*** Input

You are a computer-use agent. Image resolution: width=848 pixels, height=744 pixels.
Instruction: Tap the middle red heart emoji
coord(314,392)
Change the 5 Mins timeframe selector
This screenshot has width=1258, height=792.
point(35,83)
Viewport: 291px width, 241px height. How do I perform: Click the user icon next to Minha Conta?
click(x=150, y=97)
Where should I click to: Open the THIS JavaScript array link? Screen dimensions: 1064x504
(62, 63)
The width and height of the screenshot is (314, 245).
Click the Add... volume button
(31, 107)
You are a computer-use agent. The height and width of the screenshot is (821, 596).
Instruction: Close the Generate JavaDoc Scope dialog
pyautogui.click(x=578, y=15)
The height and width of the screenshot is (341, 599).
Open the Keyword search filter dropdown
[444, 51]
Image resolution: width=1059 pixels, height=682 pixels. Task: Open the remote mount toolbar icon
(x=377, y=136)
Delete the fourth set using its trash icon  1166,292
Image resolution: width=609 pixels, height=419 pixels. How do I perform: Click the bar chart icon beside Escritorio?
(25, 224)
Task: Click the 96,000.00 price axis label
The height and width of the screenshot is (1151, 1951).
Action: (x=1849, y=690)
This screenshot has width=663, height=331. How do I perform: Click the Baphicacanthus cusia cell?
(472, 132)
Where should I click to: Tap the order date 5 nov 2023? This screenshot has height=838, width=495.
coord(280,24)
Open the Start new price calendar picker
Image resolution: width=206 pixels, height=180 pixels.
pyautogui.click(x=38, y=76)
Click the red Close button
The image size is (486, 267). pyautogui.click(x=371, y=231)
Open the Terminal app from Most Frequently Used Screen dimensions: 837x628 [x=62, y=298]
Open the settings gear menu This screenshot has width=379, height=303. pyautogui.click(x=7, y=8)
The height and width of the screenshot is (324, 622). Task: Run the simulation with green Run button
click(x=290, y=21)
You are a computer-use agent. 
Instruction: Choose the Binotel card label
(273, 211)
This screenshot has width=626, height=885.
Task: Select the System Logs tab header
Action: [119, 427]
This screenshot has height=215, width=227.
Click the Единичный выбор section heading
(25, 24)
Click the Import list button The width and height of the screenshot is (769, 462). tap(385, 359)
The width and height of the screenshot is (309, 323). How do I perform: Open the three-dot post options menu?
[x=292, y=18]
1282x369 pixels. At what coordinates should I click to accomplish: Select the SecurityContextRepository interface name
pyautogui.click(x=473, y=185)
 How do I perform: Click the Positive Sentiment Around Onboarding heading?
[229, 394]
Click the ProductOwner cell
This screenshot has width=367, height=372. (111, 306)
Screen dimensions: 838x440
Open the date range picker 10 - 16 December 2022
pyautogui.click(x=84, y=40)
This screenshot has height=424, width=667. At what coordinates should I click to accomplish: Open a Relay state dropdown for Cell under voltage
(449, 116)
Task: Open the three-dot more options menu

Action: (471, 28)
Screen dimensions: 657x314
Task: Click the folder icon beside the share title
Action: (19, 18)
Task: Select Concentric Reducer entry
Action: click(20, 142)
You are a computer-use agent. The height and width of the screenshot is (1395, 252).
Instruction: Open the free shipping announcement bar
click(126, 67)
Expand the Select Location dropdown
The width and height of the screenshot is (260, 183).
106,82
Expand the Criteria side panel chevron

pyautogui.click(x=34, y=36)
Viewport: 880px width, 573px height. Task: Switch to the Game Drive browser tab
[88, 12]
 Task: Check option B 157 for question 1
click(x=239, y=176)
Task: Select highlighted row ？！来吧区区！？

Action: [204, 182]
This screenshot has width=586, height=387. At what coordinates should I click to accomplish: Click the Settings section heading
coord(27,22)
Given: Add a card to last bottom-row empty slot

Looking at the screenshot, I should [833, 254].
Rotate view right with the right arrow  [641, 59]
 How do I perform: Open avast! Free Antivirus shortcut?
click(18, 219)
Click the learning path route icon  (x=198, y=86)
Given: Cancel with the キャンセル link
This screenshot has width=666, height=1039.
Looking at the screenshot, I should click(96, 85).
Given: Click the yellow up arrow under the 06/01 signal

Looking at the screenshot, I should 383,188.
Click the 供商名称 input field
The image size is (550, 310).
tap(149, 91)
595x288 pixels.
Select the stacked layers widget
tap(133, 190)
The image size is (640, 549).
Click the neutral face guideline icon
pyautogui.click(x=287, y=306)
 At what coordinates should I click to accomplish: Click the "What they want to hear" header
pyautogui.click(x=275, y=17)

******

§ **Assignment**: Among the lines above, return those that contain the string "agent".

§ **Reply to the exercise**:
You are a computer-use agent. Image resolution: width=848 pixels, height=744 pixels.
You are a computer-use agent. The height and width of the screenshot is (821, 596).
You are a computer-use agent. 
You are a computer-use agent. The height and width of the screenshot is (1395, 252).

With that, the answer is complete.